Para llegar a Guatemala atravesaron Panamá, Costa Rica, Honduras, Nicaragua y El Salvador. En Guatemala conocen a algunos de los exiliados cubanos que junto a Fidel Castro asaltan el Moncada y con ellos transitaron los seis meses que le quedaba al gobierno de Arbenz, porque en junio de 1954 se produce el golpe de Castillo Armas-apoyado por el espionaje americano-, y Jacobo Arbenz es derrocado.
Dice Ricardo Rojo:
“Nosotros nos vamos entonces a México e ingresamos a su mundo fascinante, con todas sus contradicciones y desviaciones. Era un refugio internacional, porque en los cafés que frecuentábamos nos encontrábamos hasta con generales chinos que se habían quedado con partidas americanas destinadas a Chiang Kai Shek. El submundo total . . . también había muchos refugiados españoles de la guerra civil.

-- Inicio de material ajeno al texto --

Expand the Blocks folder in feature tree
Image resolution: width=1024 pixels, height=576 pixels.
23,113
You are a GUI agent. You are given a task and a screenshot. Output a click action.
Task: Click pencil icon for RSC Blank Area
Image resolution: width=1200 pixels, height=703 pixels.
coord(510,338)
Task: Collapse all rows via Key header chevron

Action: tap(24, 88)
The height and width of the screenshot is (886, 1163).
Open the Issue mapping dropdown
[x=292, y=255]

De ahí sale Fidel, que estaba en la Isla de Pinos precisamente por la toma del Cuartel Moncada. Fidel llega y asume el liderazgo del exilio cubano, que en ese tiempo era muy amplio porque, en rigor histórico, Fidel tenía apoyos que después fueron sus enemigos; apoyo de la burguesía, inclusive cubana, y apoyo de distintos niveles. Además Fidel provenía de la burguesía, de una burguesía acomodada. Y yo me voy a los Estados Unidos y Guevara se queda en México. Estrecha su relación y prepara lo que después sería el desembarco en Cuba”.

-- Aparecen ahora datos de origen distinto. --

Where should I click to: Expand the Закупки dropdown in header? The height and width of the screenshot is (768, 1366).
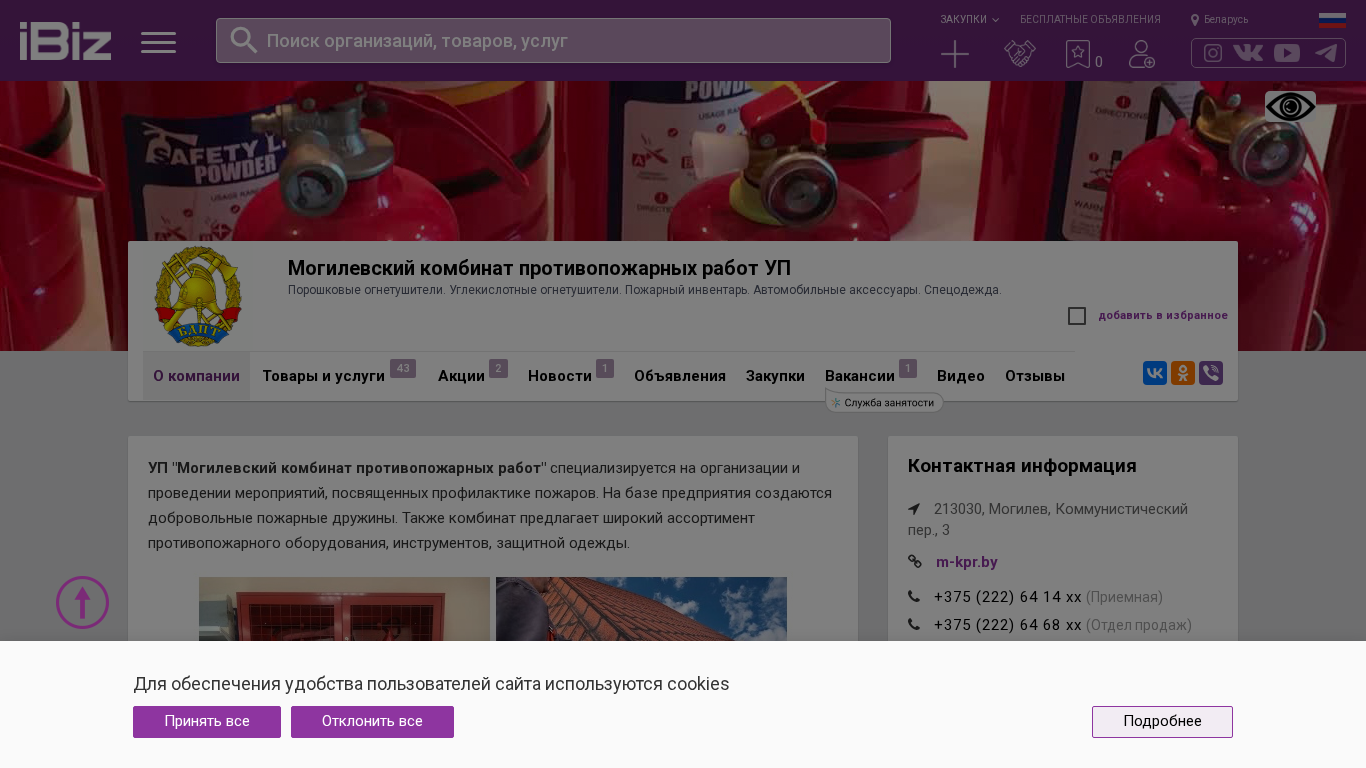(969, 19)
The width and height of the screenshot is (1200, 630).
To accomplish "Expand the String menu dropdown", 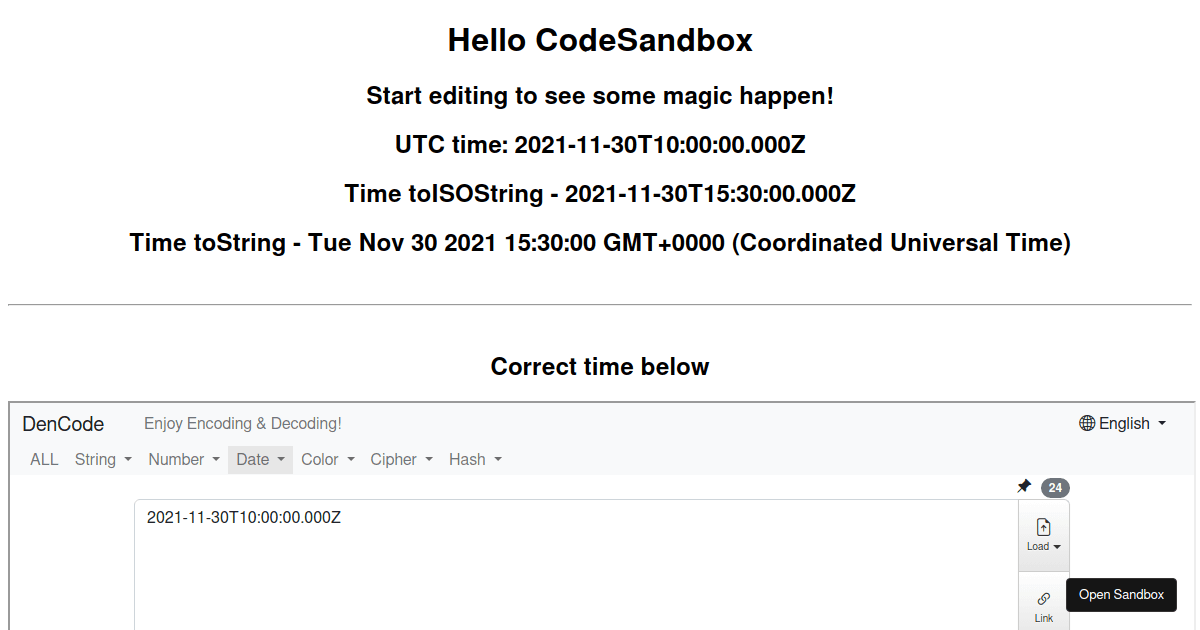I will 103,459.
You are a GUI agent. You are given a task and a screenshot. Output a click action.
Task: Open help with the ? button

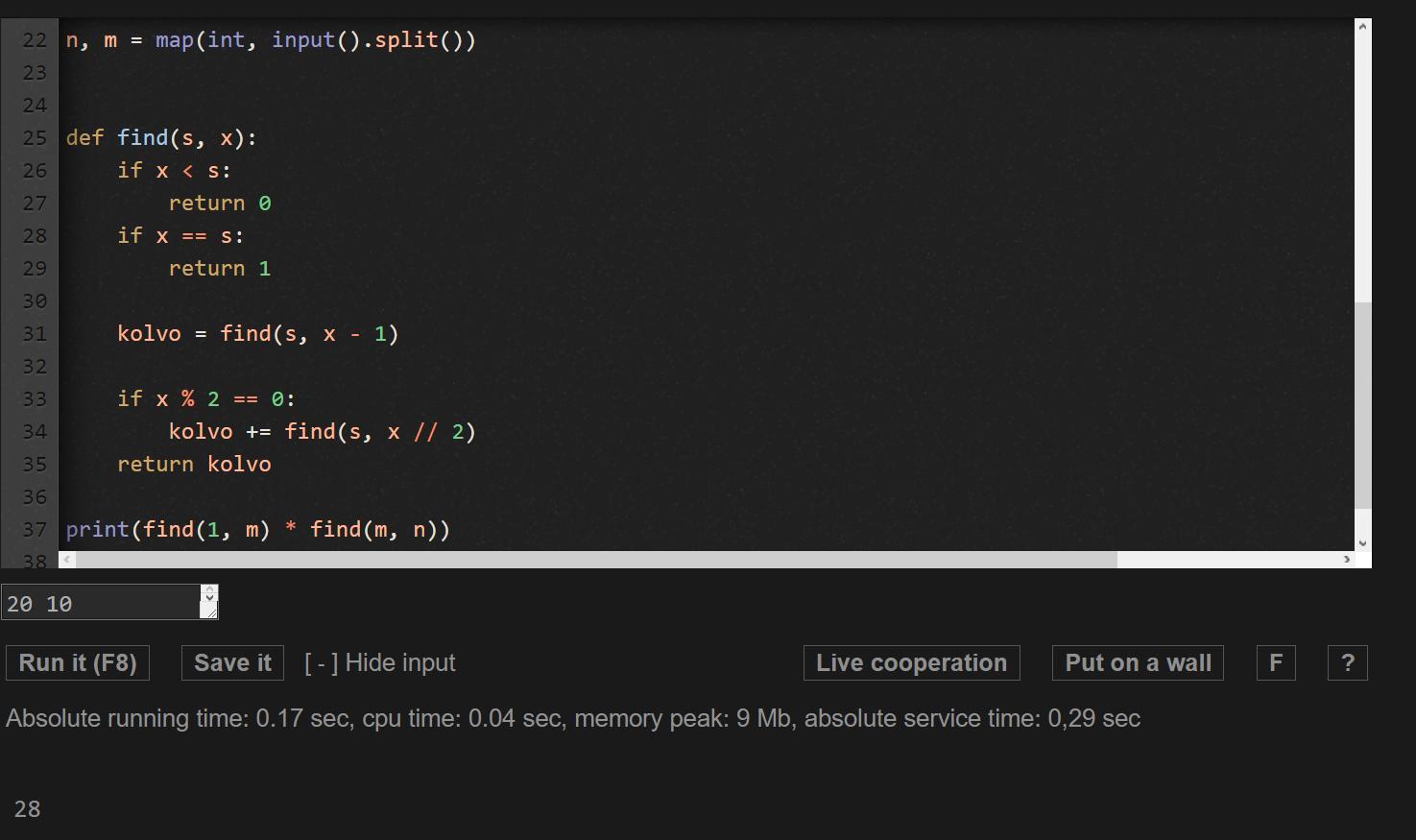tap(1347, 663)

Tiempo después. En 1961, Ricardo Rojo viaja a La Habana. Ernesto Guevara ya era el “Che”, porque los argentinos en el Caribe son conocidos como los “che”. Allí vuelve a ver a su amigo y compañero de caminos transitados, aprendiendo la verdad de la tierra y sus pobladores. Guevara ya era el comandante Guevara, el ministro de Industrias, el líder.
En 1963 nuevamente lo encuentra en La Habana, y otra vez se instala entre ellos la corriente de diálogo, de opiniones, de discrepancias.
Después de la última visita a La Habana, Ricardo Rojo pierde de vista a Guevara y sólo vuelve a hablar de él dos meses después que el “Che” fuera muerto en La Higuera. Entonces aparece “Mi amigo el Che”, traducido a doce idiomas, con ciento cincuenta mil ejemplares vendidos solamente en lengua castellana. Era la visión directa, humana, real. Con aciertos y errores del hombre que ya había entrado en la historia cuando el “chango” lo mata de cuatro tiros en la escuelita de La Higuera.
“Lo de Guevara, fue un asesinato. Y lo califico así porque Ernesto estaba herido, prisionero y fue asesinado al día siguiente. Sin juicio, sin más trámite que apuntar y tirar”.